The changes include 1,000 job cuts in the publicly funded part of the BBC over the next few years. Exact dates for the changes were not given.

Other changes include the amalgamation of rolling news services into one 24-hour BBC News channel, the axing of Radio 4 Extra, the end of separate longwave content for Radio 4, shifting a number of World Service language feeds into digital-only, a reduction and amalgamation of some local news services and a move of several of those online.

The shift towards iPlayer-first commissioning and viewing will be stepped up. Davie wants 75% of the corporation’s viewers to be reached via the iPlayer each week and is asking media regulator Ofcom to remove regulatory restrictions on the service to allow it to expand its boxsets and archive content.

CBBC’s original educational sketch show Horrible Histories

The BBC has come under increasing political pressure from the UK’s ruling Conservative Party over the last decade and it has a significant funding gap to plug.

The Line of Duty broadcaster’s most recent annual report said culture secretary Nadine Dorries’ controversial move to freeze the annual licence fee at £159 (US$200) for the next two years would cost it £285m by 2027/28, adding that the freeze was “challenging, particularly at a time of high inflation and media super-inflation.”

Dorries has said she intends to scrap the licence fee model altogether and the Conservatives have already effectively ended free TV licences for the over-75s by passing the £650m annual cost of the scheme to the BBC – which couldn’t afford to keep it going.

Outside its commercial and production arm BBC Studios, the public broadcaster derives all its funding from a licence fee levied on those who own TV sets, totalling about £3.52bn (US$4.8bn) a year.

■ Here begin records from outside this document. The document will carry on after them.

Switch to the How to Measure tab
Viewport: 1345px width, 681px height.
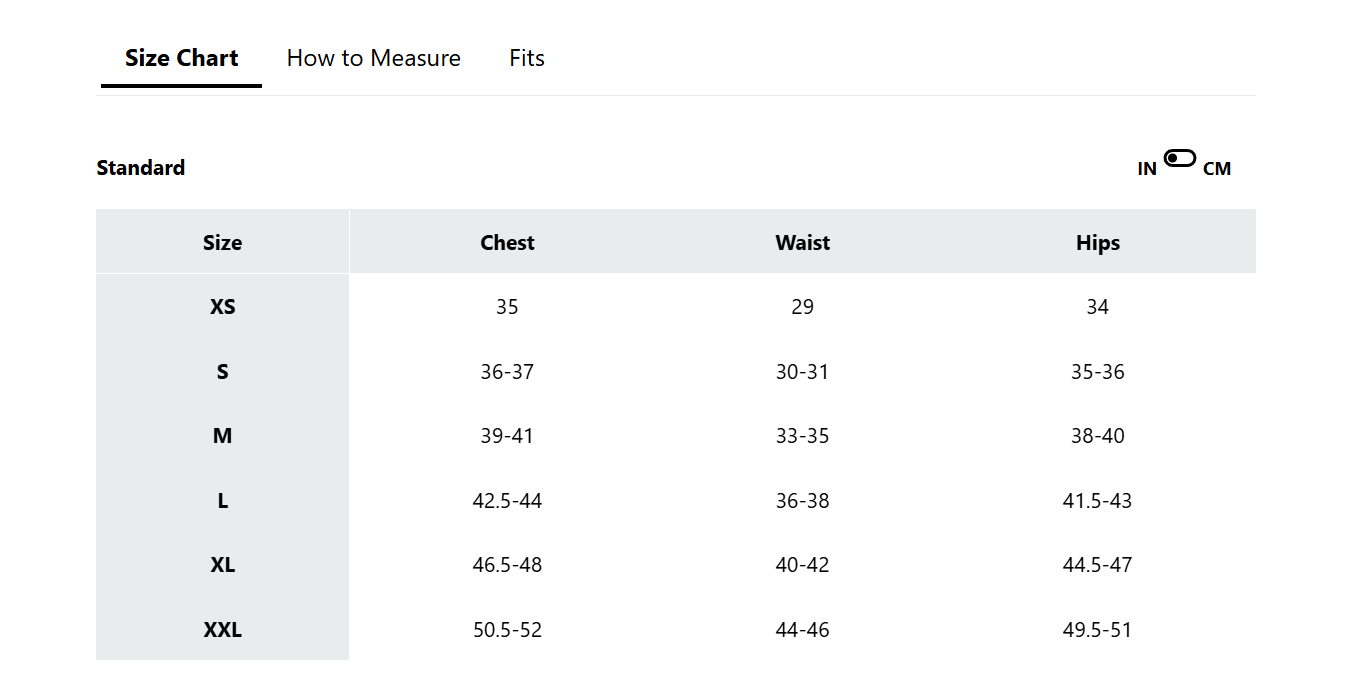(x=374, y=58)
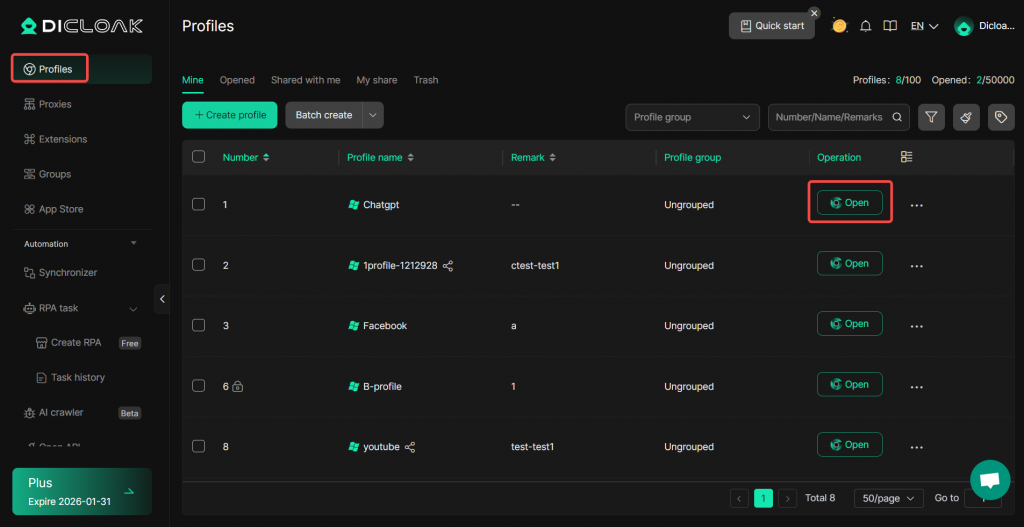Click share icon next to youtube profile
1024x527 pixels.
click(410, 447)
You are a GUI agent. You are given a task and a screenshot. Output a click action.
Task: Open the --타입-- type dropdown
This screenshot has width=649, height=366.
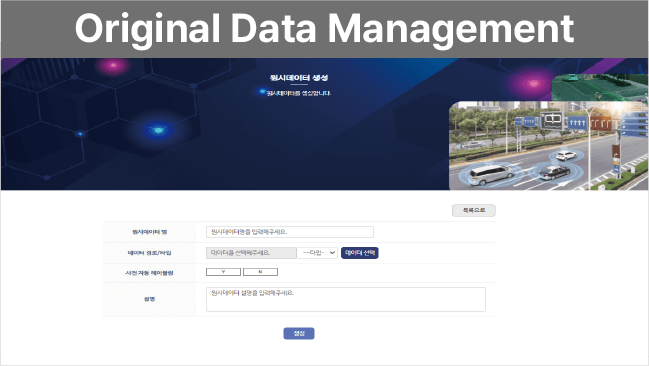click(x=317, y=253)
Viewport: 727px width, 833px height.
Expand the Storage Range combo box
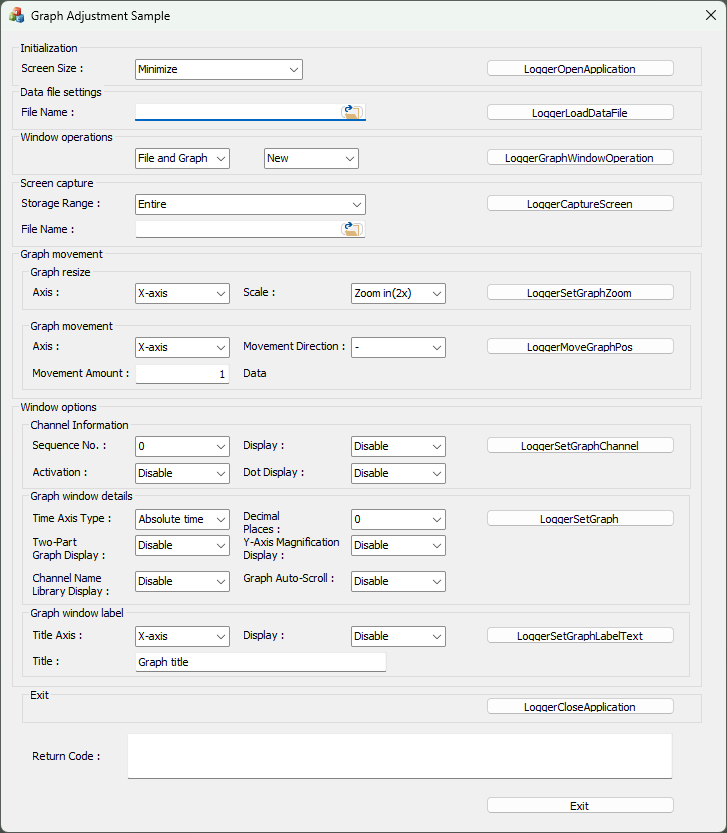(250, 204)
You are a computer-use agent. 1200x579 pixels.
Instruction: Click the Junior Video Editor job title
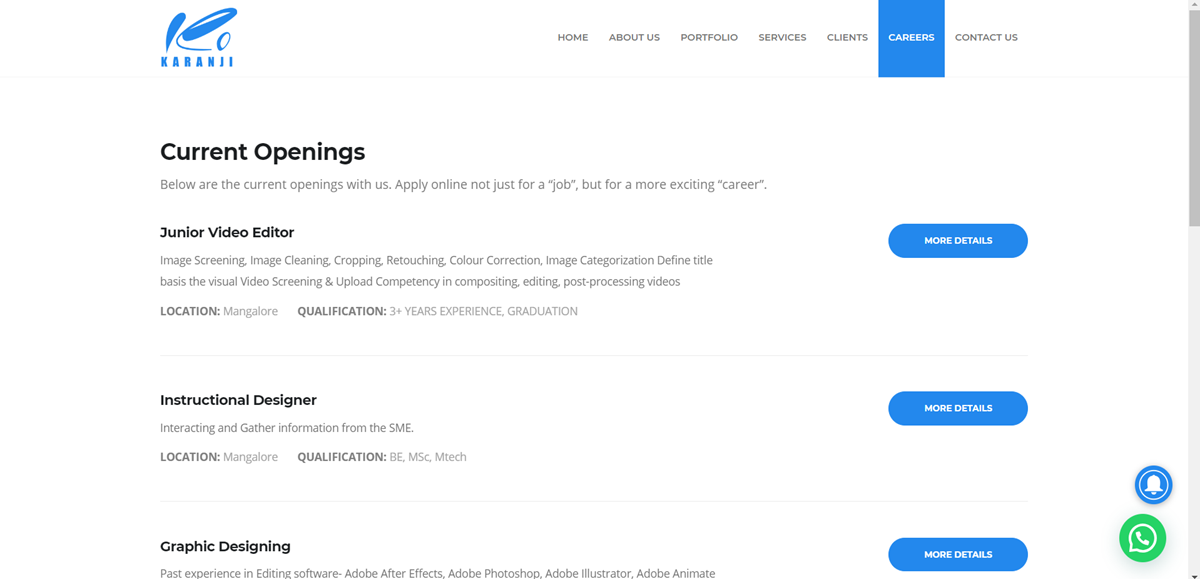227,232
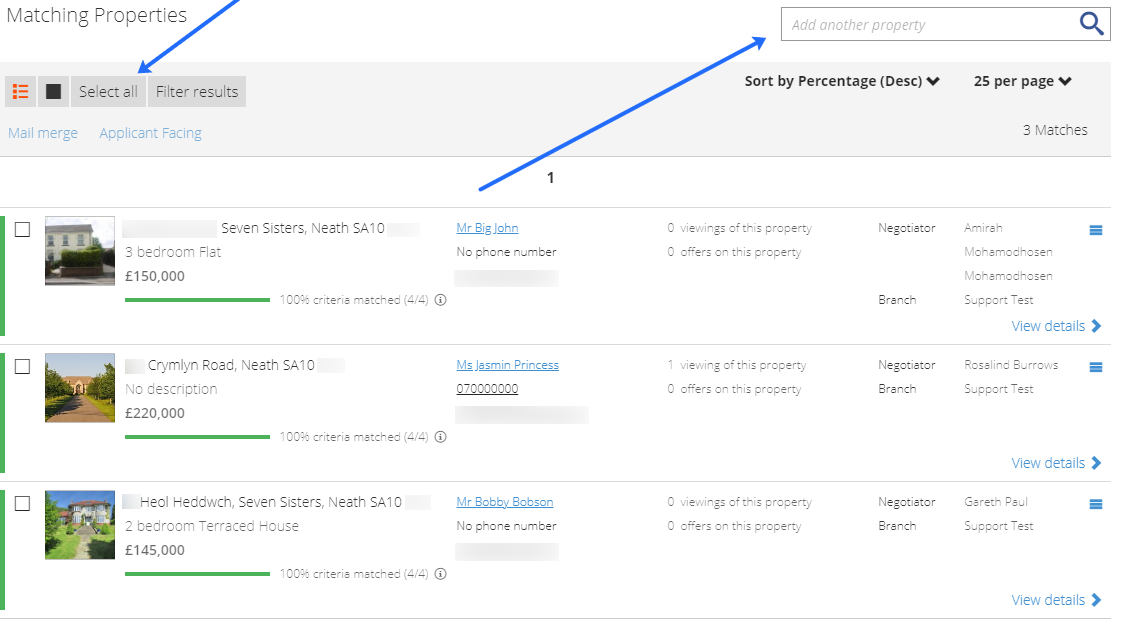Open hamburger menu for Crymlyn Road property
Screen dimensions: 1122x619
pos(1096,367)
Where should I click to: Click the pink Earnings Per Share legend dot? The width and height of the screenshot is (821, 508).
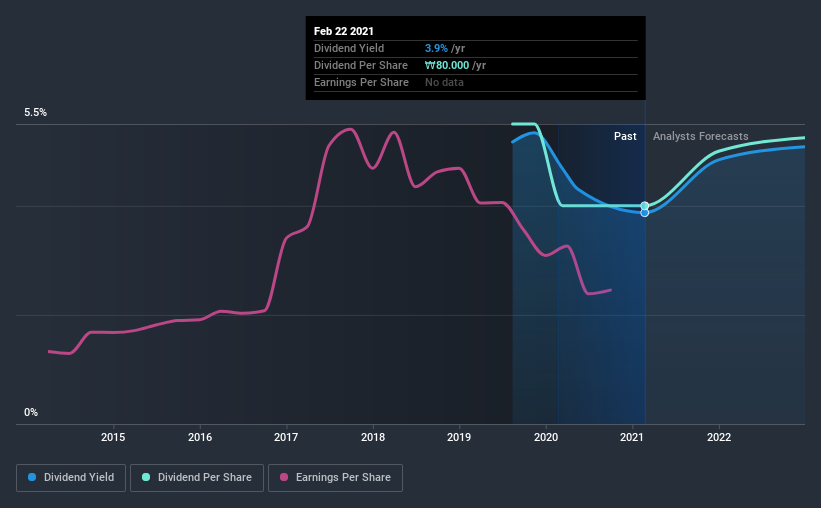coord(284,477)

The corporation is protected by a royal charter but that is due to expire in 2027.

The cuts announced today represent £500m of annual savings and £200m of that will go towards plugging the £285m funding gap Davie believes his organisation faces by 2027/28.

The BBC says it will also reinvest £300m to drive a digital-first approach, through changes to content and output as well as additional commercial income.

BBC hit crime drama Line of Duty

That includes diverting increasing amounts of money into new programmes for the iPlayer, shifting local resources more towards digital publishing than linear, prioritising video and digital news over local broadcast news and £50m a year in product development.

Davie said: “When I took this job I said that we needed to fight for something important: public service content and services, freely available universally for the good of all. This fight is intensifying, the stakes are high.

“This is our moment to build a digital-first BBC. Something genuinely new, a Reithian organisation [Lord Reith was the first DG of the BBC] for the digital age, a positive force for the UK and the world. Independent, impartial, constantly innovating and serving all. A fresh, new, global digital media organisation which has never been seen before. Driven by the desire to make life and society better for our licence fee payers and customers in every corner of the UK and beyond. They want us to keep the BBC relevant and fight for something that in 2022 is more important than ever.

“To do that we need to evolve faster and embrace the huge shifts in the market around us.”